ABSTRACT

In discussing the processes of development so far we have concentrated upon theories which are set at the regional level of resolution. This tends to be problematic for at least three reasons. First, it is unclear what is being referred to in the designation ‘regional’ in these theories. We do not know whether they are intended to refer to, for example, areas defined in the way that planning regions are, or administrative units such as states as in the USA, or whether they are perhaps defined in the process of analysing development patterns in space.

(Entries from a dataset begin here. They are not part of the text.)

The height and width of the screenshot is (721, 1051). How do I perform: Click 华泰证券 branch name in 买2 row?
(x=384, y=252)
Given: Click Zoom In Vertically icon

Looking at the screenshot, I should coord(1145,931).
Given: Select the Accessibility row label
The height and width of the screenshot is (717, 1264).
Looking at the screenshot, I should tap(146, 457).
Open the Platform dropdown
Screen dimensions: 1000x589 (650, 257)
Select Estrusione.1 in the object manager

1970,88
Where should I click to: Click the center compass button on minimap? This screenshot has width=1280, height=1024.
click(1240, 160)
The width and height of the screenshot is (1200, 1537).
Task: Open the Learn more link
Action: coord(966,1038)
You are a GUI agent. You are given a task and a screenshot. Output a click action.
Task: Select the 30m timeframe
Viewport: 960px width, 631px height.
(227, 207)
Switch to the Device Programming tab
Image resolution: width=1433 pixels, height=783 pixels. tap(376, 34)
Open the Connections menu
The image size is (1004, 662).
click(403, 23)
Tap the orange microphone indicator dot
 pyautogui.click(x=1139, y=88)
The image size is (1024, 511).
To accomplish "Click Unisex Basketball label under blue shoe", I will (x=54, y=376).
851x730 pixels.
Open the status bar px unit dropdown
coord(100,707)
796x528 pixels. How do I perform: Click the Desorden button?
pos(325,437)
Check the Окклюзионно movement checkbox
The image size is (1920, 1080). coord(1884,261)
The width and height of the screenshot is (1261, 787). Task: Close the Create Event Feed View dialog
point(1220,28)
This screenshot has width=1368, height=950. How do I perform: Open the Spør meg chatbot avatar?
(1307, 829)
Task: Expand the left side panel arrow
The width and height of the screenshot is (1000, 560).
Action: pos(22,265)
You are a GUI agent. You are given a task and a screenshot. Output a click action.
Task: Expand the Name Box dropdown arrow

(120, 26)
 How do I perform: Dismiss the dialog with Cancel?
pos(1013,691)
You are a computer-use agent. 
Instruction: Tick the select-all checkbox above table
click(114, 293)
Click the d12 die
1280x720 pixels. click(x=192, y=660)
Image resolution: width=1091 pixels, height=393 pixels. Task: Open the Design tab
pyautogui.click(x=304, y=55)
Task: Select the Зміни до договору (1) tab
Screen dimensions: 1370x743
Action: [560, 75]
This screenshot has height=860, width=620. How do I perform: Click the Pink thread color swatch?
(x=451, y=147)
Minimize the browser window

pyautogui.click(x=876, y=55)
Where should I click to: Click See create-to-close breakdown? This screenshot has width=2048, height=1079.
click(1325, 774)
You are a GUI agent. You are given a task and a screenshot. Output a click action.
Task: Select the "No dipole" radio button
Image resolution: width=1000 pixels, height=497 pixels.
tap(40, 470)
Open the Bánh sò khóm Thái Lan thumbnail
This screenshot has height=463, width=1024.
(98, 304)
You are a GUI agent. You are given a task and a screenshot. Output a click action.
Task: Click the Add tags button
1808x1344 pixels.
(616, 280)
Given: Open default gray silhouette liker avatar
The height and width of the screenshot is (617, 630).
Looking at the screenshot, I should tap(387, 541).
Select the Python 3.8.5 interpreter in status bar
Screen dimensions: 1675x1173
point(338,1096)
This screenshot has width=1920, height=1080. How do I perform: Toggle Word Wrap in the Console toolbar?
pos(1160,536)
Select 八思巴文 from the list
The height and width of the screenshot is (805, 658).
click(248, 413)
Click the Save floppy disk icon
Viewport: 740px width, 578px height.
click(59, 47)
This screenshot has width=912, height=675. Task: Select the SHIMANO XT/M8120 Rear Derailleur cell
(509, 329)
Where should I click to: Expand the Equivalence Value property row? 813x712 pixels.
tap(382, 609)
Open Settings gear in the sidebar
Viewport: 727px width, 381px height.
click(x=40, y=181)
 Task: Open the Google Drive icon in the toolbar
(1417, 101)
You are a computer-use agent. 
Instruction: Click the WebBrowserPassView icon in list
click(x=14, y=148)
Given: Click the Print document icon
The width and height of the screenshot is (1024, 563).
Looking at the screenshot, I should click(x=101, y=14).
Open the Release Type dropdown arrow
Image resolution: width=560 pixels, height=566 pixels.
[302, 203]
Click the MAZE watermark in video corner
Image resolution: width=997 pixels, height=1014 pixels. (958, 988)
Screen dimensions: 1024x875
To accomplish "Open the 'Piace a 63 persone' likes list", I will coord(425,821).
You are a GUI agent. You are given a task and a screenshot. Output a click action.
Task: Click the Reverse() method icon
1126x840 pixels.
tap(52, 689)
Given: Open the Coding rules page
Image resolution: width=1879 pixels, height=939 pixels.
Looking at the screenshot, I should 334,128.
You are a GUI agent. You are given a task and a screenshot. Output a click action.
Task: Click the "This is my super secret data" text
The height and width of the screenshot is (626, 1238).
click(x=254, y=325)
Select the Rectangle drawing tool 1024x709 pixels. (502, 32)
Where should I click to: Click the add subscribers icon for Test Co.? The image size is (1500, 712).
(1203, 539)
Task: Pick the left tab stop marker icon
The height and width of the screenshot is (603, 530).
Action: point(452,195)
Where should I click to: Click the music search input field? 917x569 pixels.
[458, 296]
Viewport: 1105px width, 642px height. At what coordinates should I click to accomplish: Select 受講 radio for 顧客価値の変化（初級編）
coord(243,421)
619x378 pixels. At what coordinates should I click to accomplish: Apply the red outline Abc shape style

Second, it seems difficult to abstract regional processes from urban, in the sense that since all regional growth is theorized as occurring in urban concentrations of some kind, every regional develop­ ment theory offers some, albeit general, rationale for urban development too. And third, and most importantly, designations such as ‘regional’ and ‘urban’ clearly reflect a particular, spatially-dominated, way of thinking about processes which are not themselves primarily spatial, but social (Anderson, 1975; Massey, 1978). They tend to divert attention away from the mechanisms which lead to space being consumed in variable ways, and, as we have seen in the case of disequilibrium theory, can result in a mis­ leading causal analysis which endows space with capacities which are, in reality, social. Some of these problems are clearly recognized in attempts to reproduce the variety of spatial scales of development in terms such as city-region, sub-region, conurbation, urban realm, megalopolis and so on, but these verbal containers obfuscate rather than clarify distinctions, a feature which stems from a reluctance to relinquish the initial spatial categorization.